One of the consequences of the rapid development and dissemination of an ecosystem
of XML technologies, including free and open source XML parsers, XSLT engines, and
binding tools for various programming languages, was the widespread adoption of XML
as a meta-format for the specification of application configuration information.
The XML ecosystem obviated the need to write custom parsers for one-off configuration
formats. This was true in part because, at least at the syntactic level, there was
a tool-chain at hand to warrant the well-formedness and validity of those files.
XML also facilitated the use of richly structured configuration information. Coincident
with an increasing community of practice in architectural idioms such as abstract
factories (see [gamma et al]), this capacity for rich configuration made XML the norm for configuration of such
applications as Apache’s Tomcat server for Java servlets and Java Server Pages (JSP),
Hibernate’s object/relational mapping framework, the Ant build tool, and the Spring
application framework and inversion-of-control (IOC) container.
These rich configuration files forward many diverse ends, ranging from (at least the
possibility of) more cleanly engineered code, to hot-swappable web applications.
However, as even a cursory view of these projects’ listservs indicates, configuration
files often are the cause of hiccups in application deployment. Some of these problems
can be alleviated by the application of standard XML validating parsers in the deployment
process. Other problems however do not yield themselves to the standard XML tool
Widely used applications such as the ones mentioned here often have interactive development
environment (IDE) support for the creation of configuration files. The IDE might
make use of template files, for example, and provide hints when creating and populating
configuration instances. Such IDE support however is not typically robust in validating
the content entered, whether or not the hints are taken.

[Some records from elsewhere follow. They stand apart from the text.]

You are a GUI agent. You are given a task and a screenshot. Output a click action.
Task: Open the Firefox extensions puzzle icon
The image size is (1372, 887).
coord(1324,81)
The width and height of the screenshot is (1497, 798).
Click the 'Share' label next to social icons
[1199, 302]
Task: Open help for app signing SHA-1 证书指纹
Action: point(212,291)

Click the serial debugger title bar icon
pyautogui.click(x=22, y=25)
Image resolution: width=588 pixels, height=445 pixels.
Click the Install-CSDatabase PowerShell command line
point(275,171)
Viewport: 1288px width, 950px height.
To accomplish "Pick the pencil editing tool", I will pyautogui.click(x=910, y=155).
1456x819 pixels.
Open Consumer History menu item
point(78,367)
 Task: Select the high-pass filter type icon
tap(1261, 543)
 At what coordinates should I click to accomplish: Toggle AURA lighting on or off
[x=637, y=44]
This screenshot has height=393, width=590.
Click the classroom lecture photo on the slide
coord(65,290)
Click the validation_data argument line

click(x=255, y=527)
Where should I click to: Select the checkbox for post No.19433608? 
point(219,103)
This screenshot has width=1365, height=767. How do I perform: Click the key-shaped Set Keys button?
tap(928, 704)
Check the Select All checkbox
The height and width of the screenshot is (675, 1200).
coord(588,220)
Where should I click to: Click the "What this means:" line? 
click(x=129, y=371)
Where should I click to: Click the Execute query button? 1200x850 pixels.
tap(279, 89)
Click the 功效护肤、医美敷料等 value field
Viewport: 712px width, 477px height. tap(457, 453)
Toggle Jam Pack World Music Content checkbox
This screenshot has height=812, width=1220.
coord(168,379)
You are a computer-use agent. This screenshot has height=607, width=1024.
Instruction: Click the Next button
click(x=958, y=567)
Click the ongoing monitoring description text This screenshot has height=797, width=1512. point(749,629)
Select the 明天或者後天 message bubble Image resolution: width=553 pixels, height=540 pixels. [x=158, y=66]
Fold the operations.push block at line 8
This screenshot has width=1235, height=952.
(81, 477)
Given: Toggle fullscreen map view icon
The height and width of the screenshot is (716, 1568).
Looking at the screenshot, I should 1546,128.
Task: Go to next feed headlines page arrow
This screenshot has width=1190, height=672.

The information models of which these XML configuration files are instantiations (see
[abrams]) entail constraints more complex than those enforced by XML
well-formedness and validity. These constraints are not expressed, and are perhaps
inexpressible, in a configuration file’s document type definition, whether that
definition is a DTD, or an XSD schema, or a RelaxNG specification. How might we
categorize at least some of these constraints? What techniques can we employ to enforce
them before, or as part of, deployment?
XML for Configuration at Portico: Issues
What is Portico?
Portico is a digital preservation service for electronic journals, books, and other content.
Portico is a service of ITHAKA, a not-for-profit organization dedicated to helping the academic community use digital
technologies to preserve the scholarly record and to advance research and teaching
in sustainable ways. As of April 2012, Portico is preserving more than 17.7 million
journal articles, nearly 17,000 books, and nearly 1.5 million items from digitized
historical collections (for example digitized newspapers of the 18th century).
Content comes to Portico in approximately 300 different XML and SGML vocabularies.
These XML and SGML documents are accompanied by page image (PDF) and other
supporting files such as still and moving images, spreadsheets, audio files, and
others. Typically content providers do not have any sort of manifest or other
explicit description of how files are related (which ones make up an article, an
issue of a journal, a chapter of a book). This content is batched and fed into a
Java workflow that is driven by XML configuration files, which Portico calls
profiles (about 190, one for each publisher content stream), and
registries (shared across all content streams).
The Portico workflow maps the publisher-provided miscellany of files into bundles
that comprise an article or book or other content item.
Publisher-provided XML and SGML files are normalized to the Portico profile of the
National Library of Medicine’s Journal Archiving DTD. The workflow identifies the
format of each of the component files, and, where a format specification and
validation tool is available, validates each file against its format specification.
It generates metadata considered important for preservation (descriptive, or
bibliographic, metadata; technical metadata about files and their formats;
provenance and event metadata, detailing the tool chain, including hardware and
software information, used in processing the content). These metadata are formatted
as XML, and are stored with the preserved digital object.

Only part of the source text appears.